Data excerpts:
⁂
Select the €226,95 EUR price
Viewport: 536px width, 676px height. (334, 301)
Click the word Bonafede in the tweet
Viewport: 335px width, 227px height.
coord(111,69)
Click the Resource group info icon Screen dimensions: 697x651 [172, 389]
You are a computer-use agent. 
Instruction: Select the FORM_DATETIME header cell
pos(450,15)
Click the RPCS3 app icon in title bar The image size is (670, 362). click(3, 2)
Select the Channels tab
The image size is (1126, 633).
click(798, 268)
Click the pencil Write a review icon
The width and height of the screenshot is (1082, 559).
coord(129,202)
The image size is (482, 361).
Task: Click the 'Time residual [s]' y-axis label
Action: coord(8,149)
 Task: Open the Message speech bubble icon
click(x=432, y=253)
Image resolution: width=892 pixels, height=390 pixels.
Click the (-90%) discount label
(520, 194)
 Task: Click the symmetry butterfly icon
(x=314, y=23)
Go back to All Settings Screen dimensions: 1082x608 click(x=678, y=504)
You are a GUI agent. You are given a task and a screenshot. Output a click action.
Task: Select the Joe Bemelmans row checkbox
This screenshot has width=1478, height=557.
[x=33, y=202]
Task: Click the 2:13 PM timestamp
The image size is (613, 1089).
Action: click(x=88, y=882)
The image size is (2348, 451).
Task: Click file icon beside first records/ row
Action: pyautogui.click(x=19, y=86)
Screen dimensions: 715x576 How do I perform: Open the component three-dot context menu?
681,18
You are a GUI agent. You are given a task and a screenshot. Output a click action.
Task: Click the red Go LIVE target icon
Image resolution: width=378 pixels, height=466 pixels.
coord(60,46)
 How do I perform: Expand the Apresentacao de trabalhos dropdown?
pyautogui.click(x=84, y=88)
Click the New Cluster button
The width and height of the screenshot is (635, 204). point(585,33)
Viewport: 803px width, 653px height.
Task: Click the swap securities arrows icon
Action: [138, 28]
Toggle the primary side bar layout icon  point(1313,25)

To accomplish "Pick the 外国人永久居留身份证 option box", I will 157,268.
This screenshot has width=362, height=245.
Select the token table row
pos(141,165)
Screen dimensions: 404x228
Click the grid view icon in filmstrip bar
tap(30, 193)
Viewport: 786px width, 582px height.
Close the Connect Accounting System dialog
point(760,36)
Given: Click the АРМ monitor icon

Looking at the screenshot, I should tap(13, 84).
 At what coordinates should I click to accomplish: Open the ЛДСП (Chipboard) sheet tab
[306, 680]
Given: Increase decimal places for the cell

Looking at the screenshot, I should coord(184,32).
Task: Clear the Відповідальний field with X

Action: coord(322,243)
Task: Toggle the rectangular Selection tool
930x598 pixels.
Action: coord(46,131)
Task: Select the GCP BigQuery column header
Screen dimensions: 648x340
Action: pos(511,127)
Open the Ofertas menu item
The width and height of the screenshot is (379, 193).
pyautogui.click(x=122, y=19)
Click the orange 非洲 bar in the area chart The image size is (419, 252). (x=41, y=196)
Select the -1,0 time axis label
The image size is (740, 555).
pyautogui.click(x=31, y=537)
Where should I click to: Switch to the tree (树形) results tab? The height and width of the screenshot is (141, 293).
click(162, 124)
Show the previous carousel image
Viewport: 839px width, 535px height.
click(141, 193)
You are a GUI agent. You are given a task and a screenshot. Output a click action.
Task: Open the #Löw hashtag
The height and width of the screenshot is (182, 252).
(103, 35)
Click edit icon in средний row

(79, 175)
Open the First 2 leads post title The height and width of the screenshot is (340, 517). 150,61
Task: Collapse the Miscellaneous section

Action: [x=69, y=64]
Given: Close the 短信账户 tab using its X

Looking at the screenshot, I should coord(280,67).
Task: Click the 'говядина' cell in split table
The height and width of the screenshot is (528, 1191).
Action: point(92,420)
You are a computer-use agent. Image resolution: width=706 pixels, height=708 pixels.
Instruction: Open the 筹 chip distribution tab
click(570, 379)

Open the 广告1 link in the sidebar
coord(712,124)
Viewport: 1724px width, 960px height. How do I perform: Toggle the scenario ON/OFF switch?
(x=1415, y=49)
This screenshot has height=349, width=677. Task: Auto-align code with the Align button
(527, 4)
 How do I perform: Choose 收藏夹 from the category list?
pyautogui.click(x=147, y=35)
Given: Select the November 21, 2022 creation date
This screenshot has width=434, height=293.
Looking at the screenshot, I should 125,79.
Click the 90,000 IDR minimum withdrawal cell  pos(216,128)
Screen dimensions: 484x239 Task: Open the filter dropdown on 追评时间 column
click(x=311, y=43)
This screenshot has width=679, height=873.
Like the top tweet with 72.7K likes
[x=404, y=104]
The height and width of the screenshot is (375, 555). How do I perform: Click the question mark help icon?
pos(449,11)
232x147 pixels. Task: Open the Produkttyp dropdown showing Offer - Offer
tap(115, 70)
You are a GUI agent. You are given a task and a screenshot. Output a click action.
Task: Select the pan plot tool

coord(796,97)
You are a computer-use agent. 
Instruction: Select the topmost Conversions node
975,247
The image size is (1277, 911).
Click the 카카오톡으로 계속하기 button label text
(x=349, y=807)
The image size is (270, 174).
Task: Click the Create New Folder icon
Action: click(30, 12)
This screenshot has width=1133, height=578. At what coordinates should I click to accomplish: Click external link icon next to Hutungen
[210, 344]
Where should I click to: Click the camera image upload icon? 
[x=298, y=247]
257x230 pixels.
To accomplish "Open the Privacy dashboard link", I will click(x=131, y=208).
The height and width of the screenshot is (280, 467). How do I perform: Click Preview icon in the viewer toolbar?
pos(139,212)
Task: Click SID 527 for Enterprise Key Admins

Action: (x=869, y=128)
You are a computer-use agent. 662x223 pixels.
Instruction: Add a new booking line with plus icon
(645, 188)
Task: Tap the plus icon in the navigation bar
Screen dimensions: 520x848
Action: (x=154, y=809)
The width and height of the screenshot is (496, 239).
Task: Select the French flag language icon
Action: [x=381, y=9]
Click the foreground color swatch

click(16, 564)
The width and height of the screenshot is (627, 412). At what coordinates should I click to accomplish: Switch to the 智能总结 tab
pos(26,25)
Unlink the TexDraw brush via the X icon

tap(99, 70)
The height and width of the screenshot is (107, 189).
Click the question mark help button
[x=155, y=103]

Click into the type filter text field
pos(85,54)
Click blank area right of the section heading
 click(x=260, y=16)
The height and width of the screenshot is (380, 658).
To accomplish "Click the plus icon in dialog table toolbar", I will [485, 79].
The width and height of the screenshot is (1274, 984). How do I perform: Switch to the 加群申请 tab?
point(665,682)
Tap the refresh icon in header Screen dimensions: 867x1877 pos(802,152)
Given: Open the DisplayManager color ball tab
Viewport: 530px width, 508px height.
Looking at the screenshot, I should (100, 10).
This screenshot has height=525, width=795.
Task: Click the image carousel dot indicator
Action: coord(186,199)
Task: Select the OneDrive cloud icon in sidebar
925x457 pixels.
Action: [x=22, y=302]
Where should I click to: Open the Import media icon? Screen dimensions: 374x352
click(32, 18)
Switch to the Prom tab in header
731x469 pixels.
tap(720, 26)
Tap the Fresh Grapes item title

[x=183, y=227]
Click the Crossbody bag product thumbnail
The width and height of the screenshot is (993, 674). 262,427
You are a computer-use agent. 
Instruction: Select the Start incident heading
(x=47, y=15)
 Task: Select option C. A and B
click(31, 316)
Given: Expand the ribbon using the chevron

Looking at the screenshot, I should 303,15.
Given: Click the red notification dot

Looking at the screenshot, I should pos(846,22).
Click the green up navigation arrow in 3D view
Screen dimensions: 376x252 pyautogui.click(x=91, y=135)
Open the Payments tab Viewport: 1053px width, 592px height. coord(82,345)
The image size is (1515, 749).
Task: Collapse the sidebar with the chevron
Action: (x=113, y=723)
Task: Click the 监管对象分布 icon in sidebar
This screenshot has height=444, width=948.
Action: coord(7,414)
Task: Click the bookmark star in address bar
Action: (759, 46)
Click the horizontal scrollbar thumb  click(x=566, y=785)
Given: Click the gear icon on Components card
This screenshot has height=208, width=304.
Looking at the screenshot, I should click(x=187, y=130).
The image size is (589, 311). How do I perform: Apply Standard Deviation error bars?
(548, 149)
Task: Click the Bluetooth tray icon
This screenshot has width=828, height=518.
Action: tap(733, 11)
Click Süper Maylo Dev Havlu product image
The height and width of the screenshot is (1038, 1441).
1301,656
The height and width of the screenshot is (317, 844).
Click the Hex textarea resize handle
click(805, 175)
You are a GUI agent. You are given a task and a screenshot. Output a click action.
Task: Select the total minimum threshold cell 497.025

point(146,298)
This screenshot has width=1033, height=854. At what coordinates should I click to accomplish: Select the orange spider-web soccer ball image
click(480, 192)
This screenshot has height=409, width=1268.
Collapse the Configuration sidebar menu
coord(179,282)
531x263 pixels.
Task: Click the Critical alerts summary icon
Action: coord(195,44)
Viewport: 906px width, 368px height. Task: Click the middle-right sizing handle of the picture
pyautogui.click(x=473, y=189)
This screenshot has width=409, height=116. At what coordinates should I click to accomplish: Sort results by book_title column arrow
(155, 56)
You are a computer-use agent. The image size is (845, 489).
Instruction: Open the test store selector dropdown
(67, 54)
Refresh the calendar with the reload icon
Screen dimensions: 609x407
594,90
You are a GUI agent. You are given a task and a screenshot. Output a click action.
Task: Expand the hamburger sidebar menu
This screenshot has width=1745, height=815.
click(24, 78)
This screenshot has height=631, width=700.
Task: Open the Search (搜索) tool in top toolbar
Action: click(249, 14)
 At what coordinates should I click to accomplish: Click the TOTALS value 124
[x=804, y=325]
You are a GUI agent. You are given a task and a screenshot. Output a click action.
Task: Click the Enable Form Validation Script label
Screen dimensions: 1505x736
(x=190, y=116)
⁂
## Requirement
Each line from the one that holds "This screenshot has width=1745, height=815." to the end of the records above should be transcribed exactly, both ends included.

## Output for this exercise
This screenshot has width=1745, height=815.
click(24, 78)
This screenshot has height=631, width=700.
Task: Open the Search (搜索) tool in top toolbar
Action: click(249, 14)
 At what coordinates should I click to accomplish: Click the TOTALS value 124
[x=804, y=325]
You are a GUI agent. You are given a task and a screenshot. Output a click action.
Task: Click the Enable Form Validation Script label
Screen dimensions: 1505x736
(x=190, y=116)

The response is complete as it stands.